Document extract Block Start
The aim and potential outcome following vitrectomy surgery for retinal detachment will be discussed with you in clinic and again prior to your operation.

Our team operates from modern private hospitals where the equipment and products used in the operating theatre are of the highest standard. Every effort is made to minimise risk and ensure your operation is safe. Serious problems during or after surgery are rare, however every surgical procedure has risks and potential complications.

Complications early in your recovery:

  • Initial poor vision. It is not possible to see clearly through a gas bubble and vision will be compromised until spontaneous re-absorption occurs.

  • Bruising of the eye or eyelids. The local anaesthetic may cause some bruising around the eye, particularly on the lower lid. The sclera may be red where the tiny incisions are made into the eye. This usually resolves completely within the first month.

  • Double vision. The local anaesthetic injection used to numb your eye takes some time to wear off and this may leave one or more of the muscles around the eye weak for the first few hours. This causes double vision, which resolves spontaneously.

  • A temporary increase in the intra-ocular pressure in the eye. This necessitates an additional course of eye drops or tablets.

  • Allergy to eye drops. Ocular allergy typically causes lid swelling, itching or redness. If this happens please let us know and we can prescribe an alternative. Some patients are allergic to the preservative used in eye drops. If you have previously had a reaction, please inform us prior to surgery so that we can prescribe a preservative-free option.
Document extract Block End
Data below Block Start
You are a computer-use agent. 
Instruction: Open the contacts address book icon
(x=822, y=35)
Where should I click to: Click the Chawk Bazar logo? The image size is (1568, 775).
Data below Block End
Reproduce in full, word for word, the text on complications of vitrectomy surgery for retinal detachment.

Result of this exercise –
The aim and potential outcome following vitrectomy surgery for retinal detachment will be discussed with you in clinic and again prior to your operation.

Our team operates from modern private hospitals where the equipment and products used in the operating theatre are of the highest standard. Every effort is made to minimise risk and ensure your operation is safe. Serious problems during or after surgery are rare, however every surgical procedure has risks and potential complications.

Complications early in your recovery:

  • Initial poor vision. It is not possible to see clearly through a gas bubble and vision will be compromised until spontaneous re-absorption occurs.

  • Bruising of the eye or eyelids. The local anaesthetic may cause some bruising around the eye, particularly on the lower lid. The sclera may be red where the tiny incisions are made into the eye. This usually resolves completely within the first month.

  • Double vision. The local anaesthetic injection used to numb your eye takes some time to wear off and this may leave one or more of the muscles around the eye weak for the first few hours. This causes double vision, which resolves spontaneously.

  • A temporary increase in the intra-ocular pressure in the eye. This necessitates an additional course of eye drops or tablets.

  • Allergy to eye drops. Ocular allergy typically causes lid swelling, itching or redness. If this happens please let us know and we can prescribe an alternative. Some patients are allergic to the preservative used in eye drops. If you have previously had a reaction, please inform us prior to surgery so that we can prescribe a preservative-free option.